> **DOCUMENT TEXT**:
···

My favourite one is: Pick a server or a piece of enterprise software and go take a look at its logs. If it's doing anything interesting at all, it'll be full of errors. There's a decent chance that those errors are being ignored by everyone responsible for the system, because they're "the usual errors".

I've seen this go as far as cluster nodes crashing multiple times per day and rebooting over and over, causing mass fail-over events of services. That was written up as "the system is usually this slow", in the sense of "there is nothing we can do about it."

It's not slow! It's broken!


Oof, yes. I used to be an SRE at Google, with oncall responsibility for dozens of servers maintained by a dozen or so dev teams.

Trying to track down issues with requests that crossed or interacted with 10-15 services, when _all_ those services had logs full of 'normal' errors (that the devs had learned to ignore) was...pretty brutal. I don't know how many hours I wasted chasing red herrings while debugging ongoing prod issues.


we're using AWS X-ray for this purpose, i.e. a service is always passing on and logging the X-ray identifier generated at first entry into the system. pretty helpful for this purpose. And yes, there should be consistent log handling / monitoring. Depending on service we differ between error log level (=expected user errors) and critical error level (makes our monitor go red).


It often isn't as simple as using a correlation identifier and looking at logs across the service infrastructure. If you have a misconfiguration or hardware issue it very likely may be intermittent and only visible as an error in a log before or after the request. The response has incorrect data inside a properly formatted envelope.


I guess that's one of the advantages of serverless - by definition there can be no unrelated error in the state beyond the request (because there is none), except for the infrastructure definition itself. But a misconfig there you'll always see in form of an error happening at calling the particular resource - at least I haven't seen anything else yet.


That's assuming your "serverless" runtime is actually the problem.


You don't even have to go as far from your desk as a remote server to see this happening, or open a log file.

The whole concept of addressing issues on your computer by rebooting it is 'normalization of deviance', and yet IT people in support will rant and rave about how it's the fault of users for not rebooting their systems whenever they get complaints of performance problems or instability from users with high uptimes— as if it's not the IT department itself which has loaded that user's computer to the gills with software that's full of memory leaks, litters the disk with files, etc.


I agree with what you're saying, but this is a bad example:

> Pick a server or a piece of enterprise software and go take a look at its logs. If it's doing anything interesting at all, it'll be full of errors.

It's true, but IME those "errors" are mostly worth ignoring. Developers, in general, are really bad at logging, and so most logs are full of useless noise. Doubly so for most "enterprise software".

The trouble is context. Eg: "malformed email address" is indeed an error that prevents the email process from sending a message, so it's common that someone will put in a log.Error() call for that. In many cases though, that's just a user problem. The system operator isn't going to and in fact can't address it. "Email server unreachable" on the other hand is definitely an error the operator should care about.

I still haven't actually done it yet, but someday I want to rename that call to log.PageEntireDevTeamAt3AM() and see what happens to log quality..

···

> **GIVEN MATERIAL**:
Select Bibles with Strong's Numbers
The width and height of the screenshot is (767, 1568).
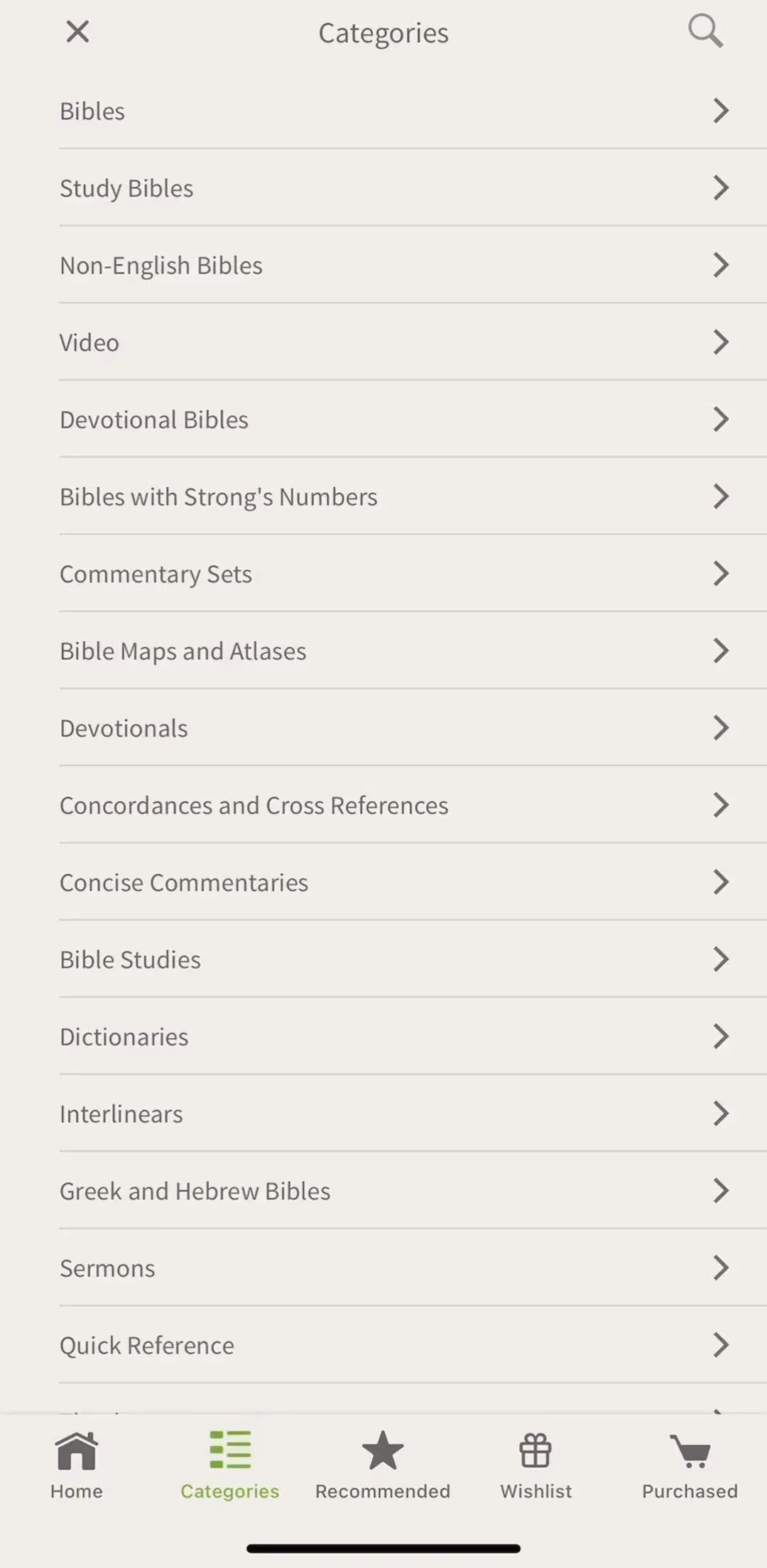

···

> **WHAT THE TASK ASKS**: Copy the forum thread on log errors, starting with "we're using AWS" and going on through "monitor go red).", and change each "purpose" to "goal".

> **RESPONSE TO THE TASK**:
we're using AWS X-ray for this goal, i.e. a service is always passing on and logging the X-ray identifier generated at first entry into the system. pretty helpful for this goal. And yes, there should be consistent log handling / monitoring. Depending on service we differ between error log level (=expected user errors) and critical error level (makes our monitor go red).